Line-by-line walkthrough

  1. 1. LeakTracking.enable() in debug builds activates Flutter's built-in leak detector — it monitors widget and object lifecycles and reports when objects survive past their expected disposal point.
  2. 2. _typingController.dispose() is called before super.dispose() — all custom resources must be released before the State is torn down.
  3. 3. _wsSub.cancel() in dispose() is the most commonly forgotten cleanup — StreamSubscriptions hold a reference to the stream and its listener, preventing garbage collection of the entire widget tree in some cases.
  4. 4. _typingTimer?.cancel() uses null-safe call — the timer may not have been created yet if the user never typed, so null check is necessary.
  5. 5. CrashlyticsContext.setUserContext should be called on each screen navigation and after login — custom keys give you filtering power in the Crashlytics dashboard (e.g., 'show me only crashes on PaymentScreen for users with the new-checkout flag').
  6. 6. setCustomKey('app_version', ...) supplements Crashlytics' built-in version tracking — useful when you need to filter by semantic version in custom queries.
  7. 7. Image.network with cacheWidth/cacheHeight decodes the image into a smaller bitmap — without these, a 4000x3000 JPEG is decoded into a ~46MB memory buffer even if displayed at 100x100 pixels.
  8. 8. FeatureGuard wraps any feature widget — when the Remote Config flag is false, it renders SizedBox.shrink() (nothing) instead of the feature, giving you a remote kill switch for any feature in the app.

Spot the bug

class ProfileScreen extends StatefulWidget {
  const ProfileScreen({super.key});
  @override
  State<ProfileScreen> createState() => _ProfileScreenState();
}

class _ProfileScreenState extends State<ProfileScreen> {
  late Future<User> _userFuture;
  StreamSubscription? _syncSub;

  @override
  void initState() {
    super.initState();
    _userFuture = context.read<UserRepo>().fetchUser();
    _syncSub = context.read<SyncService>().onSync.listen((event) {
      setState(() {
        _userFuture = context.read<UserRepo>().fetchUser();
      });
    });
  }
}
Need a hint?
This screen causes two types of issues reported in Crashlytics.
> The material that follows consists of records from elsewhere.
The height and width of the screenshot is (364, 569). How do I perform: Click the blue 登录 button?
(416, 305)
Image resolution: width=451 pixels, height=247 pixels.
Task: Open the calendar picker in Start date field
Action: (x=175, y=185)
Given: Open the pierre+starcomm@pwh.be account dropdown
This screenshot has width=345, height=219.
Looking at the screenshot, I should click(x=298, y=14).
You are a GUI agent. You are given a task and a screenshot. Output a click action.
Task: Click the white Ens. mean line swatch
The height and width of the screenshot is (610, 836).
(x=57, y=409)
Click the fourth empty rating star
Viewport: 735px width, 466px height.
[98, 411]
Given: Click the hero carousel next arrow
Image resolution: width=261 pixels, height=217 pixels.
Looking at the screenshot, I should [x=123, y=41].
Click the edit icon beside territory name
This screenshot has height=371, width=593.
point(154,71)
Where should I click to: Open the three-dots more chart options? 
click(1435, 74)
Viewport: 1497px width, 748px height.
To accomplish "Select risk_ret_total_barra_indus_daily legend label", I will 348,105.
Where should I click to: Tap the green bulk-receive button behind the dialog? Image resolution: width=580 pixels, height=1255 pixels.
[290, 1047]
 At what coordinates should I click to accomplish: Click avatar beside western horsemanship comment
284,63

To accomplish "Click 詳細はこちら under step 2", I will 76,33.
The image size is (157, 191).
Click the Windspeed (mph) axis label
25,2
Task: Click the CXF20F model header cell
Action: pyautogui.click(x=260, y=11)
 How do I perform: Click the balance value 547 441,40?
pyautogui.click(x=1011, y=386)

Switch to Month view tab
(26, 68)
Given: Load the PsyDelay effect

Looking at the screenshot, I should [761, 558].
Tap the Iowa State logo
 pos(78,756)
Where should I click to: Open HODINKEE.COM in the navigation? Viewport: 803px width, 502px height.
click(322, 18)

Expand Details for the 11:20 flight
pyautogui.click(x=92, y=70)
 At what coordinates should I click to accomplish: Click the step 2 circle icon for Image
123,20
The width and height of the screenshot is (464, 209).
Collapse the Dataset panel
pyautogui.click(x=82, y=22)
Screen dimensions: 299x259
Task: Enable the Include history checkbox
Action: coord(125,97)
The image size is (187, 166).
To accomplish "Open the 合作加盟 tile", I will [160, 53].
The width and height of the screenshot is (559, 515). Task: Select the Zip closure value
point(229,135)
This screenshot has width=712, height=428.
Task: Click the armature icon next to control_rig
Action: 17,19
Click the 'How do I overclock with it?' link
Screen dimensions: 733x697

What are they?
Show answer
Bug 1: Missing dispose() — _syncSub is never cancelled. When ProfileScreen is popped from the navigator, the StreamSubscription continues to hold a reference to the State object. When onSync fires, setState is called on a disposed widget, causing 'setState called after dispose' — a common Crashlytics error. Fix: override dispose() and call _syncSub?.cancel() then super.dispose(). Bug 2: setState reassigns _userFuture to a new Future on every sync event. FutureBuilder with a new Future re-shows the loading state on every sync, causing flickering. Fix: use a StreamBuilder instead of FutureBuilder + manual Future reassignment, or update the user data in a local state variable (User? _user) and call setState with the new user directly without creating a new Future.

Explain like I'm 5

Production debugging is like being a doctor when someone calls saying they're sick. First you check who's most sick (crash rate). Then you ask questions about symptoms (stack trace, custom keys). Then you look at what they ate recently (recent commits). Then you give them medicine that works immediately (kill switch or hotfix). Then you write down what happened so you don't make the same mistake again (post-mortem).

Fun fact

Google's Site Reliability Engineering (SRE) book introduced the concept of blameless post-mortems to the industry. Before this practice, engineers would hide bugs to avoid blame — blameless culture creates psychological safety that leads to faster incident disclosure and resolution, ultimately improving system reliability.

Hands-on challenge

Conduct a mock incident response: (1) A crash spike hits your payment app — crash-free rate drops to 96.5% 30 minutes after a release. Write your step-by-step triage process. (2) Crashlytics shows the crash is on Android 12 in PaymentConfirmationScreen. What custom keys would you have pre-configured to help narrow this down? (3) You identify the introducing commit using git bisect. Write the git bisect commands. (4) Design a kill switch strategy using Remote Config. (5) Write a 5-Whys analysis for the fictional root cause: 'API response field renamed without updating the Flutter model'.